AIM OF THE EXERCISE >> Only the lines from the one that contains "This screenshot has height=562, width=652." through the end of the entries, both included, should be transcribed, exactly and without pictures.

Collected data >>
__________________________________________________

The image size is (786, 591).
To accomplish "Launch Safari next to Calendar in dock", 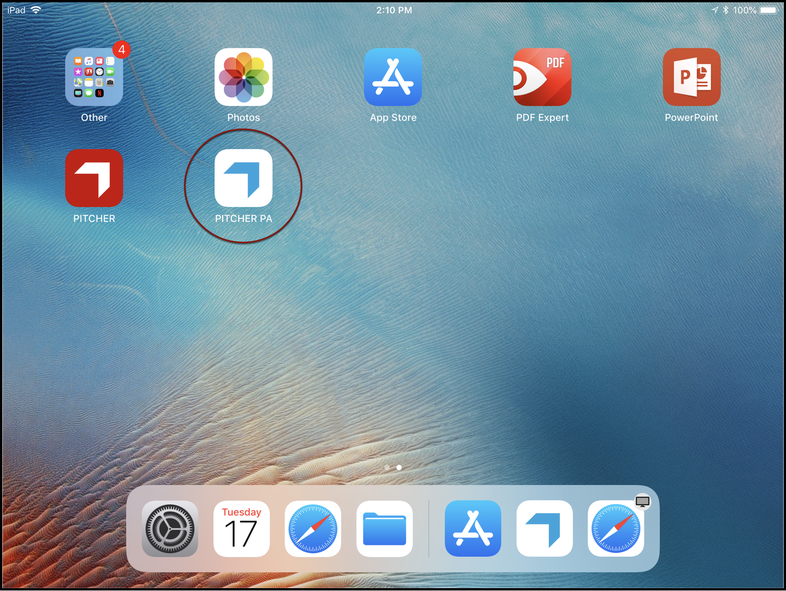I will point(313,529).
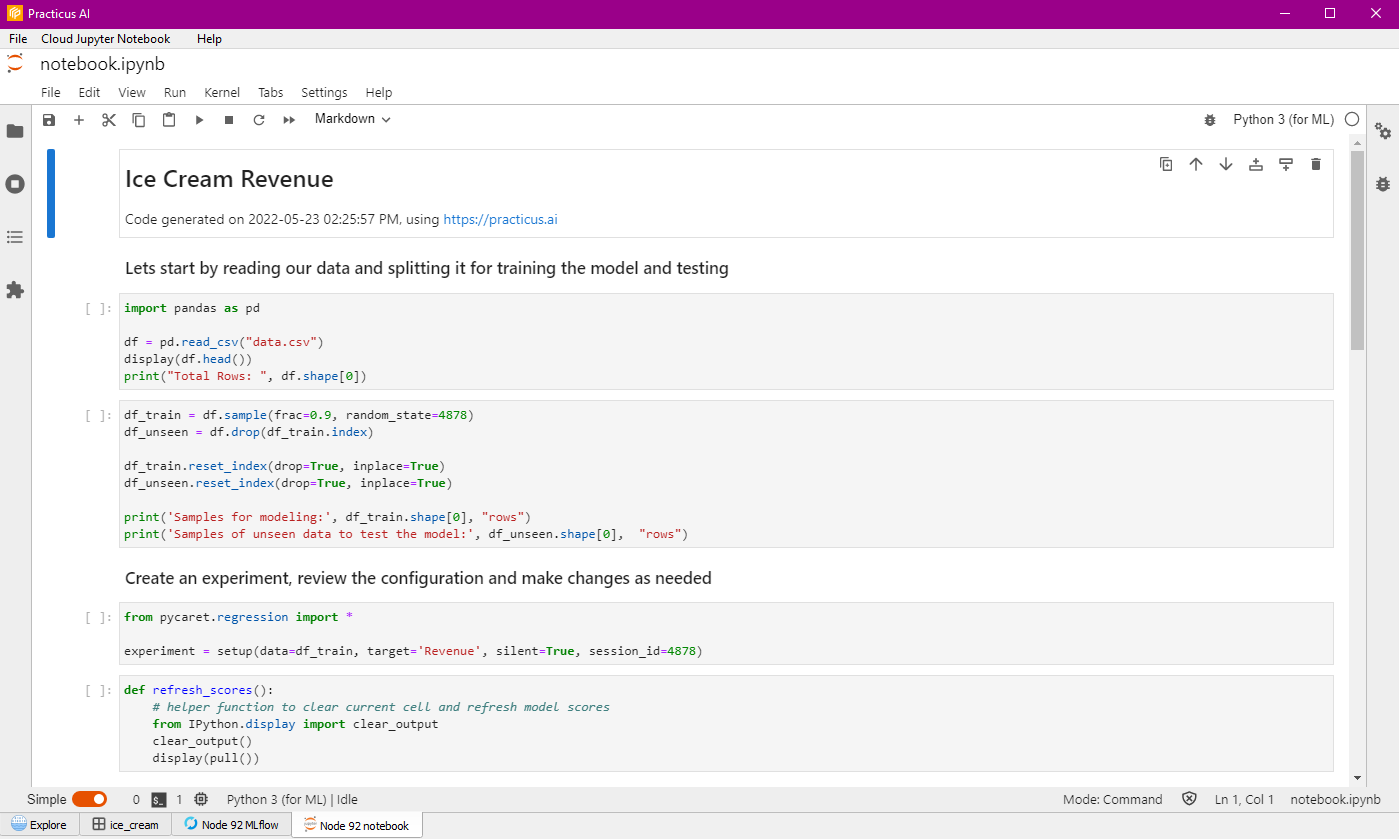Image resolution: width=1399 pixels, height=839 pixels.
Task: Open the Kernel menu
Action: (221, 92)
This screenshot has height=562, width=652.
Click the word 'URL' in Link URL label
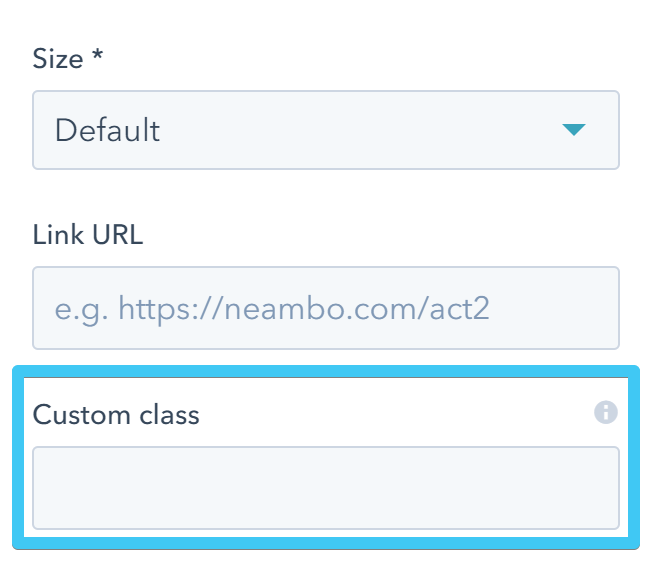(117, 235)
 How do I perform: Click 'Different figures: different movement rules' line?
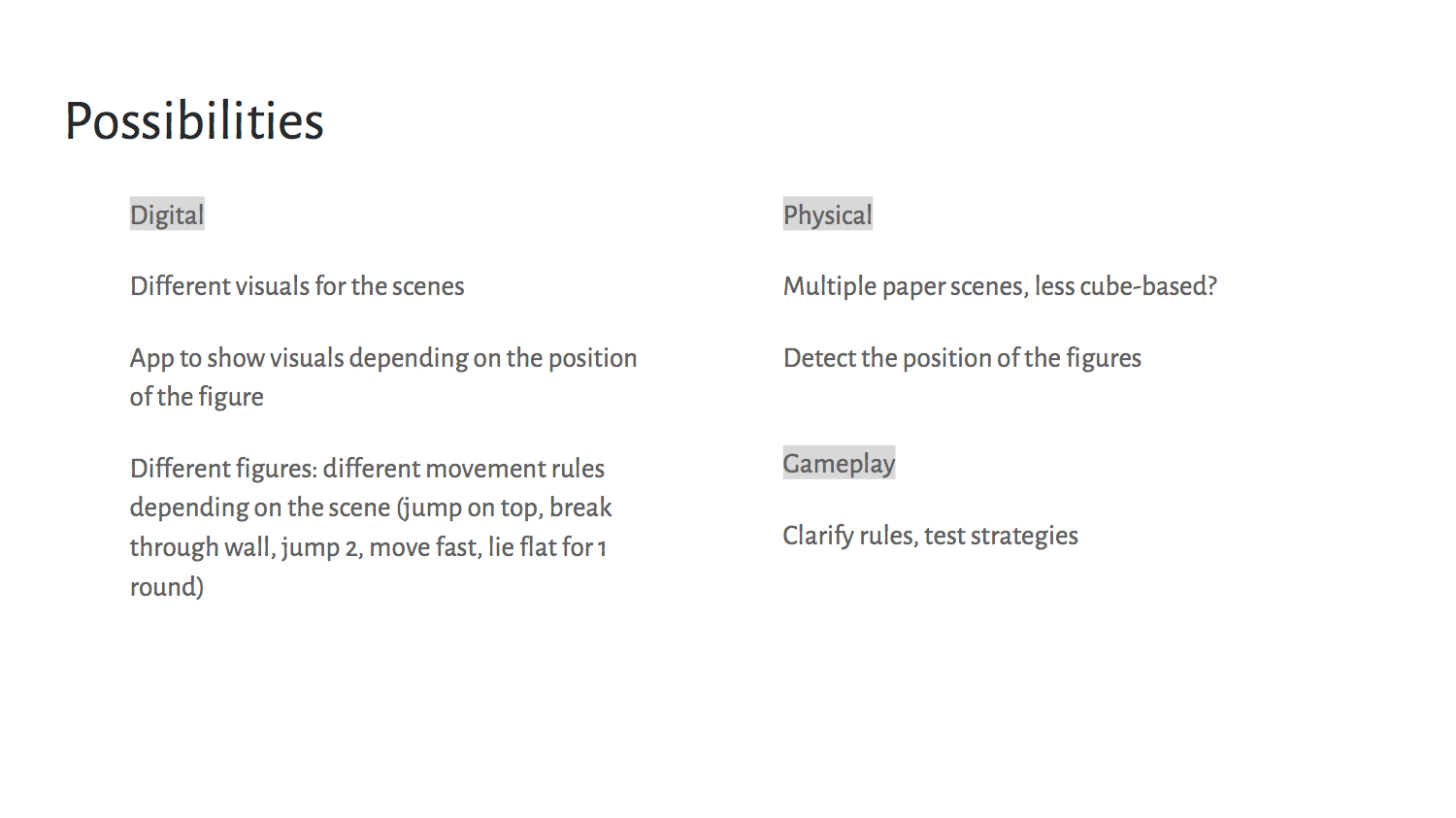click(367, 469)
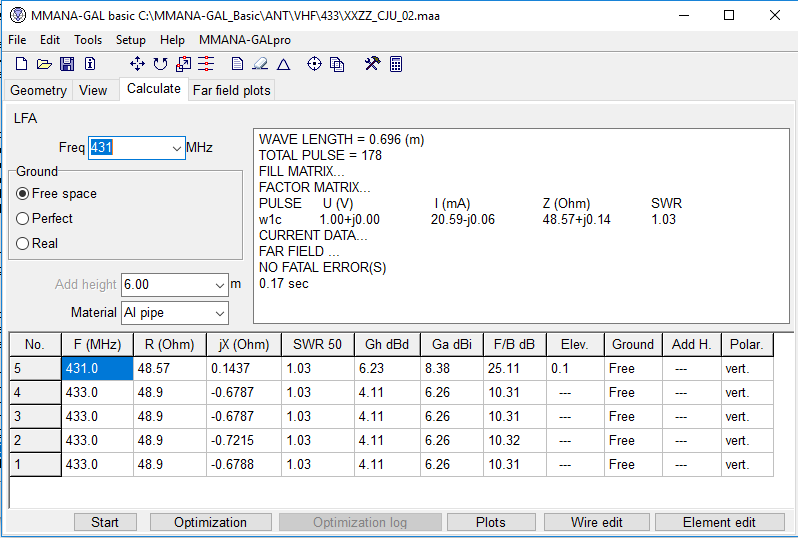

__________________________________________________

WRITTEN SOLUTION >>
This screenshot has height=562, width=652.
Click the word 'URL' in Link URL label
(117, 235)
 How do I perform: Click 'Different figures: different movement rules' line?
click(367, 469)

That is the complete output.